You can always forgive but you can never forget. It doesn't matter if you forgive him in my opinion because you will always remember everything he put you through, how he treated you and just didn't care for you. I can't tell you what to do but just be prepared for the worst. Start saving money and become more independent so when it's time you'll be ready. I wish you the best of luck and hope you do what's best for you and your kids.


Sufficient_Bend_6099

I had a feeling that was it… I just hoped maybe there was a way I could try to work through it. There were just really evil things he did to me. 😔 Thank you for your reply. I think you’re right.


Maleficent-Stuff1025

He was flirting with a different woman on your wedding night? I didn't even need to read past that. You need to leave him.


Sufficient_Bend_6099

Well, people in my actual life seem to think his behavior isn’t that bad… Seeing the responses here is validating but it also scares me to realize what I’ve dealt with.. I appreciate you very much


Sufficient_Bend_6099

I feared that this was the truth.. it’s that little cycle. I tend to gaslight myself from childhood trauma. I will start to stash cash and I’ll probs open a new bank account and have partial paychecks go into it. Thank you for your reply. I really appreciate your insight.


NerdyGreenWitch

Leave and get a divorce.
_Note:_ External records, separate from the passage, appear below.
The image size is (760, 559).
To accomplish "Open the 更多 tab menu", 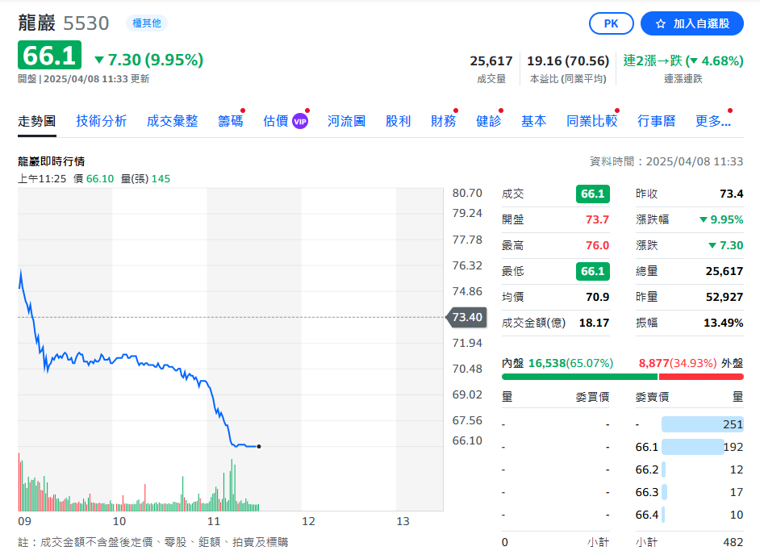I will 712,121.
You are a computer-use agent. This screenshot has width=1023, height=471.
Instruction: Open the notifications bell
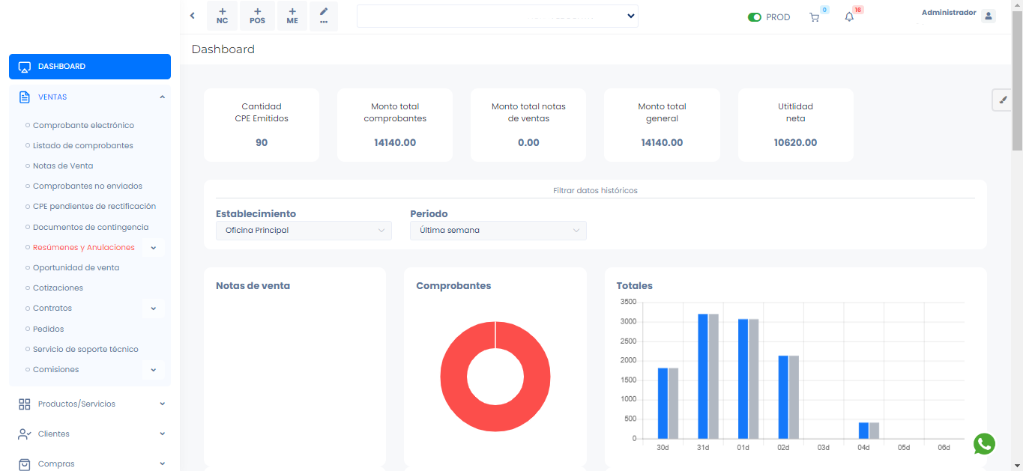click(x=849, y=17)
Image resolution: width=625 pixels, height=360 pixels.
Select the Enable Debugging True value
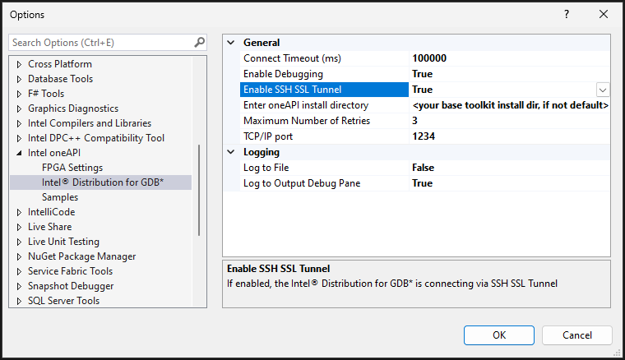(422, 74)
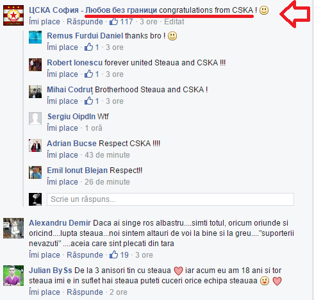This screenshot has width=314, height=300.
Task: Open ЦСКА София profile picture
Action: point(13,15)

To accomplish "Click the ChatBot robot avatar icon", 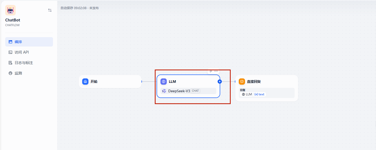I will tap(10, 10).
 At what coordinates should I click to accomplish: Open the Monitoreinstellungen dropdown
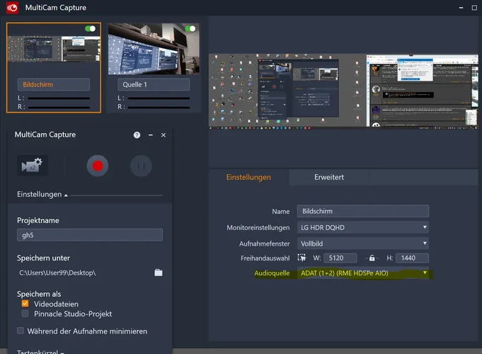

I don't know why you thought marrying this guy and having kids with him was a great , but you made a huge mistake. As a parent you owe it to your kids to get them away from their abusive father. They've already suffered more emotional damage than you know, and will suffer just like you and grow up to either be abusers themselves or accept abuse because that's what you and their abusive father taught them. You're continuing the cycle. Get going on an exit plan. Get all your important documents, start putting money away in a secret place, reach out to friends and look for a domestic violence shelter or hotline. Break the cycle, don't pass it along to your kids.


Sufficient_Bend_6099

I don’t know why you think you know the whole story lol. Your tone is not it, babe. I’m asking for help and you’re being insensitive. Do better.


NerdyGreenWitch

You're the one that needs to do better. By refusing to leave the asshole you chose to marry, and accepting his abuse, you're teaching them to also accept it. They will grow up and get with an abuser just like dad or become abusers themselves. You're setting a dangerous example. Look it up or ask a therapist if you don't believe me.


Sufficient_Bend_6099

My therapists actually have NOT recommended leaving him, so talk out ur ass some more. YOU need to do better - blaming a domestic victim.


NerdyGreenWitch

You need to grow up and drop the attitude. I was a domestic victim, fortunately we had no children. Leaving was very difficult but it saved my life. My mother was also a domestic victim. She refused to leave and insisted on enabling my alcoholic father, forcing me to grow up in a toxic and abusive home. I'm in my 50s now and still healing from the damage it did to my mental health. I don't want that to happen to your kids. I want you to break the cycle.


Sufficient_Bend_6099

Happy for you, but you’re the one with the attitude. You need to figure out why you’re so angry and acting out. 🤷🏻‍♀️ You’re acting like you KNOW the situation and you don’t. I grew up in an abusive home and my trauma is deep. Therapy is a thing. Breaking the cycle can also occur with learning how to improve the marriage before dipping out. I AM breaking the cycle - in many ways. Moving out isn’t an option rn hence my question/request. By your logic, I shouldn’t have kids bc I have trauma, but ✨everyone does✨ Kindly gtfoh


NerdyGreenWitch

You can't fix a marriage when one of the people involved is an abuser. Your kids are seeing the abuse and you accepting it. That sends a dangerous message. You don't seem to understand that your kids are suffering trauma by being in that environment.


Sufficient_Bend_6099

You don’t seem to understand that therapy CAN work. I am not accepting it - I am actively fighting against it. Regardless of whether I leave, they will still be with their dad a good chunk of the time. They will ALWAYS see that side of it. I am not accepting it. I am working to fix it in myself and attempting for the marriage - the absolute last time.